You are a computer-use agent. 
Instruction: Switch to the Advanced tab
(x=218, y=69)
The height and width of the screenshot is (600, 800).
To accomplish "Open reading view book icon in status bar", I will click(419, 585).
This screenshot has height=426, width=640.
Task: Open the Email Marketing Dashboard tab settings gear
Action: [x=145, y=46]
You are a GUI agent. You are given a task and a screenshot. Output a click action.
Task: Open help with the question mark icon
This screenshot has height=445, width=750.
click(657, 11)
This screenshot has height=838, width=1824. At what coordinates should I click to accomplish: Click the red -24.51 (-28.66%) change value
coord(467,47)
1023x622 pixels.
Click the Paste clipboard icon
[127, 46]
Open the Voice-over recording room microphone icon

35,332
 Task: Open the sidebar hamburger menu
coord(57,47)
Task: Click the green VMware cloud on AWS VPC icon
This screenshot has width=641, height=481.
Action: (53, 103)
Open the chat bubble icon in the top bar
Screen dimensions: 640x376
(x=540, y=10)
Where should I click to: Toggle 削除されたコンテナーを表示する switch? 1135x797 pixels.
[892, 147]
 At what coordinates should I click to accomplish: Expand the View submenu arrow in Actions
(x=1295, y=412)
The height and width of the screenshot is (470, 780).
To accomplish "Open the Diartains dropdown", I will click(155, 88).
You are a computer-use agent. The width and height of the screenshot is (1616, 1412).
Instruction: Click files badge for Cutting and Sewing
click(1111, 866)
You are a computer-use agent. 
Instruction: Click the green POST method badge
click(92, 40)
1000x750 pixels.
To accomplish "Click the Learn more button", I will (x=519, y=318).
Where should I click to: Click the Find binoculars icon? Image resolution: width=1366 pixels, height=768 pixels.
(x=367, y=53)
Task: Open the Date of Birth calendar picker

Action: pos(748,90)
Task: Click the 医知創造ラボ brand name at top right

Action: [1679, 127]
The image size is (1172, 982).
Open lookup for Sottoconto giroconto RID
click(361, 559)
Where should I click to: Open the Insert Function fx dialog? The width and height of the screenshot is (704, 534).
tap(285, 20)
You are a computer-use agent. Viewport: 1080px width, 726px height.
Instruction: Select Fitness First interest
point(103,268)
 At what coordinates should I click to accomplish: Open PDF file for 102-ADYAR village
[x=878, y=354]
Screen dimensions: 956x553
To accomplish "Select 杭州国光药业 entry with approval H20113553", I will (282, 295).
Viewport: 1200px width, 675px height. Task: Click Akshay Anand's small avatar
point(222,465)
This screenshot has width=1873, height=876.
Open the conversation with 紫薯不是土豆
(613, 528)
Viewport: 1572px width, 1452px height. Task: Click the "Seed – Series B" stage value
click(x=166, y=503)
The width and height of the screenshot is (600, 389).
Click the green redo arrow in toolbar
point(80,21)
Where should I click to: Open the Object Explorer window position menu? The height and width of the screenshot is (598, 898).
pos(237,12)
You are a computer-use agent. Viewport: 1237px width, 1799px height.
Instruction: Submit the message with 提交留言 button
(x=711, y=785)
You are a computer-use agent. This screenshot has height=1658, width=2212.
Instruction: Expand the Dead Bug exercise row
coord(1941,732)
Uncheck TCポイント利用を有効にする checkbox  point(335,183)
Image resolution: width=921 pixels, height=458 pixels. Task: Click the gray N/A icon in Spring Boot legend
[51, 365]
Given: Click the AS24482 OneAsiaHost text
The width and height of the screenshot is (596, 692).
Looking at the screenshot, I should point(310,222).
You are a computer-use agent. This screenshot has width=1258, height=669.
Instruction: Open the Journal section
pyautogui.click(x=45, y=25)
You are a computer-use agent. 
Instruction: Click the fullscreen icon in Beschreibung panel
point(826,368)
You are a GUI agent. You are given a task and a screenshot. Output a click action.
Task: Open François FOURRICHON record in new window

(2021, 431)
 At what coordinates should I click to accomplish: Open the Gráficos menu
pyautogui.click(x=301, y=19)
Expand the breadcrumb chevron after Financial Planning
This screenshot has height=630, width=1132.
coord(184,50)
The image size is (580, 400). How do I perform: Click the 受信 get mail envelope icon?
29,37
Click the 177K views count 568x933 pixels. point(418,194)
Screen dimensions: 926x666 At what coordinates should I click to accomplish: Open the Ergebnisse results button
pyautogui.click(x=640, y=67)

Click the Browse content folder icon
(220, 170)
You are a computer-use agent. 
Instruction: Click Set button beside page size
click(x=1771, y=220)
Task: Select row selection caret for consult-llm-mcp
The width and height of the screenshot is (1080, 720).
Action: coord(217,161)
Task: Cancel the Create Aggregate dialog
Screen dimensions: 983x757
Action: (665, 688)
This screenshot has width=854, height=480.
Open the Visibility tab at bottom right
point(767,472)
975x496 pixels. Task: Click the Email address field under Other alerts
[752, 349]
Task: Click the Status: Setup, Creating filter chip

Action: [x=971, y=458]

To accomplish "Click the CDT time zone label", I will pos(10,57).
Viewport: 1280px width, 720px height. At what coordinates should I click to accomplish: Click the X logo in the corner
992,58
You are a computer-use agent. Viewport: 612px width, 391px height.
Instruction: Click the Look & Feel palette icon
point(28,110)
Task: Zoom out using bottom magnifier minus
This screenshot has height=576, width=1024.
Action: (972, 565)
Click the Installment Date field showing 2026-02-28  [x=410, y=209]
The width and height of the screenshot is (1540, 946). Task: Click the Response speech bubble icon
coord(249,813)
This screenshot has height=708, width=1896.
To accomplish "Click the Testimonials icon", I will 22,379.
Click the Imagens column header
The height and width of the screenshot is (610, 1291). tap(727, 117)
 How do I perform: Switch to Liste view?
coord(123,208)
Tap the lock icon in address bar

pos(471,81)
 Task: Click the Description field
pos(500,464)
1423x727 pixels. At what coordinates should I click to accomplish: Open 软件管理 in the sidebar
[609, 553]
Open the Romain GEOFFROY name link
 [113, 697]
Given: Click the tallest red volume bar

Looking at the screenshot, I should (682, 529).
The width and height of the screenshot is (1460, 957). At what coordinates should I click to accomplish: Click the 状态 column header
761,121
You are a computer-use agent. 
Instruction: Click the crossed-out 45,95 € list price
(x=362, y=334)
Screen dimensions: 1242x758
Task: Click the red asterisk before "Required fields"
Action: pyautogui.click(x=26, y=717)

········

** Instructions for the task **
Repeat back all of the material, character for character.

** Solved problem **
You are a computer-use agent. 
Instruction: Switch to the Advanced tab
(x=218, y=69)
The height and width of the screenshot is (600, 800).
To accomplish "Open reading view book icon in status bar", I will click(419, 585).
This screenshot has height=426, width=640.
Task: Open the Email Marketing Dashboard tab settings gear
Action: [x=145, y=46]
You are a GUI agent. You are given a task and a screenshot. Output a click action.
Task: Open help with the question mark icon
This screenshot has height=445, width=750.
click(657, 11)
This screenshot has height=838, width=1824. At what coordinates should I click to accomplish: Click the red -24.51 (-28.66%) change value
coord(467,47)
1023x622 pixels.
Click the Paste clipboard icon
[127, 46]
Open the Voice-over recording room microphone icon

35,332
 Task: Open the sidebar hamburger menu
coord(57,47)
Task: Click the green VMware cloud on AWS VPC icon
This screenshot has width=641, height=481.
Action: (53, 103)
Open the chat bubble icon in the top bar
Screen dimensions: 640x376
(x=540, y=10)
Where should I click to: Toggle 削除されたコンテナーを表示する switch? 1135x797 pixels.
[892, 147]
 At what coordinates should I click to accomplish: Expand the View submenu arrow in Actions
(x=1295, y=412)
The height and width of the screenshot is (470, 780).
To accomplish "Open the Diartains dropdown", I will click(155, 88).
You are a computer-use agent. The width and height of the screenshot is (1616, 1412).
Instruction: Click files badge for Cutting and Sewing
click(1111, 866)
You are a computer-use agent. 
Instruction: Click the green POST method badge
click(92, 40)
1000x750 pixels.
To accomplish "Click the Learn more button", I will (x=519, y=318).
Where should I click to: Click the Find binoculars icon? Image resolution: width=1366 pixels, height=768 pixels.
(x=367, y=53)
Task: Open the Date of Birth calendar picker

Action: pos(748,90)
Task: Click the 医知創造ラボ brand name at top right

Action: [1679, 127]
The image size is (1172, 982).
Open lookup for Sottoconto giroconto RID
click(361, 559)
Where should I click to: Open the Insert Function fx dialog? The width and height of the screenshot is (704, 534).
tap(285, 20)
You are a computer-use agent. Viewport: 1080px width, 726px height.
Instruction: Select Fitness First interest
point(103,268)
 At what coordinates should I click to accomplish: Open PDF file for 102-ADYAR village
[x=878, y=354]
Screen dimensions: 956x553
To accomplish "Select 杭州国光药业 entry with approval H20113553", I will (282, 295).
Viewport: 1200px width, 675px height. Task: Click Akshay Anand's small avatar
point(222,465)
This screenshot has width=1873, height=876.
Open the conversation with 紫薯不是土豆
(613, 528)
Viewport: 1572px width, 1452px height. Task: Click the "Seed – Series B" stage value
click(x=166, y=503)
The width and height of the screenshot is (600, 389).
Click the green redo arrow in toolbar
point(80,21)
Where should I click to: Open the Object Explorer window position menu? The height and width of the screenshot is (598, 898).
pos(237,12)
You are a computer-use agent. Viewport: 1237px width, 1799px height.
Instruction: Submit the message with 提交留言 button
(x=711, y=785)
You are a computer-use agent. This screenshot has height=1658, width=2212.
Instruction: Expand the Dead Bug exercise row
coord(1941,732)
Uncheck TCポイント利用を有効にする checkbox  point(335,183)
Image resolution: width=921 pixels, height=458 pixels. Task: Click the gray N/A icon in Spring Boot legend
[51, 365]
Given: Click the AS24482 OneAsiaHost text
The width and height of the screenshot is (596, 692).
Looking at the screenshot, I should point(310,222).
You are a computer-use agent. This screenshot has width=1258, height=669.
Instruction: Open the Journal section
pyautogui.click(x=45, y=25)
You are a computer-use agent. 
Instruction: Click the fullscreen icon in Beschreibung panel
point(826,368)
You are a GUI agent. You are given a task and a screenshot. Output a click action.
Task: Open François FOURRICHON record in new window

(2021, 431)
 At what coordinates should I click to accomplish: Open the Gráficos menu
pyautogui.click(x=301, y=19)
Expand the breadcrumb chevron after Financial Planning
This screenshot has height=630, width=1132.
coord(184,50)
The image size is (580, 400). How do I perform: Click the 受信 get mail envelope icon?
29,37
Click the 177K views count 568x933 pixels. point(418,194)
Screen dimensions: 926x666 At what coordinates should I click to accomplish: Open the Ergebnisse results button
pyautogui.click(x=640, y=67)

Click the Browse content folder icon
(220, 170)
You are a computer-use agent. 
Instruction: Click Set button beside page size
click(x=1771, y=220)
Task: Select row selection caret for consult-llm-mcp
The width and height of the screenshot is (1080, 720).
Action: coord(217,161)
Task: Cancel the Create Aggregate dialog
Screen dimensions: 983x757
Action: (665, 688)
This screenshot has width=854, height=480.
Open the Visibility tab at bottom right
point(767,472)
975x496 pixels. Task: Click the Email address field under Other alerts
[752, 349]
Task: Click the Status: Setup, Creating filter chip

Action: [x=971, y=458]

To accomplish "Click the CDT time zone label", I will pos(10,57).
Viewport: 1280px width, 720px height. At what coordinates should I click to accomplish: Click the X logo in the corner
992,58
You are a computer-use agent. Viewport: 612px width, 391px height.
Instruction: Click the Look & Feel palette icon
point(28,110)
Task: Zoom out using bottom magnifier minus
This screenshot has height=576, width=1024.
Action: (972, 565)
Click the Installment Date field showing 2026-02-28  [x=410, y=209]
The width and height of the screenshot is (1540, 946). Task: Click the Response speech bubble icon
coord(249,813)
This screenshot has height=708, width=1896.
To accomplish "Click the Testimonials icon", I will 22,379.
Click the Imagens column header
The height and width of the screenshot is (610, 1291). tap(727, 117)
 How do I perform: Switch to Liste view?
coord(123,208)
Tap the lock icon in address bar

pos(471,81)
 Task: Click the Description field
pos(500,464)
1423x727 pixels. At what coordinates should I click to accomplish: Open 软件管理 in the sidebar
[609, 553]
Open the Romain GEOFFROY name link
 [113, 697]
Given: Click the tallest red volume bar

Looking at the screenshot, I should (682, 529).
The width and height of the screenshot is (1460, 957). At what coordinates should I click to accomplish: Click the 状态 column header
761,121
You are a computer-use agent. 
Instruction: Click the crossed-out 45,95 € list price
(x=362, y=334)
Screen dimensions: 1242x758
Task: Click the red asterisk before "Required fields"
Action: pyautogui.click(x=26, y=717)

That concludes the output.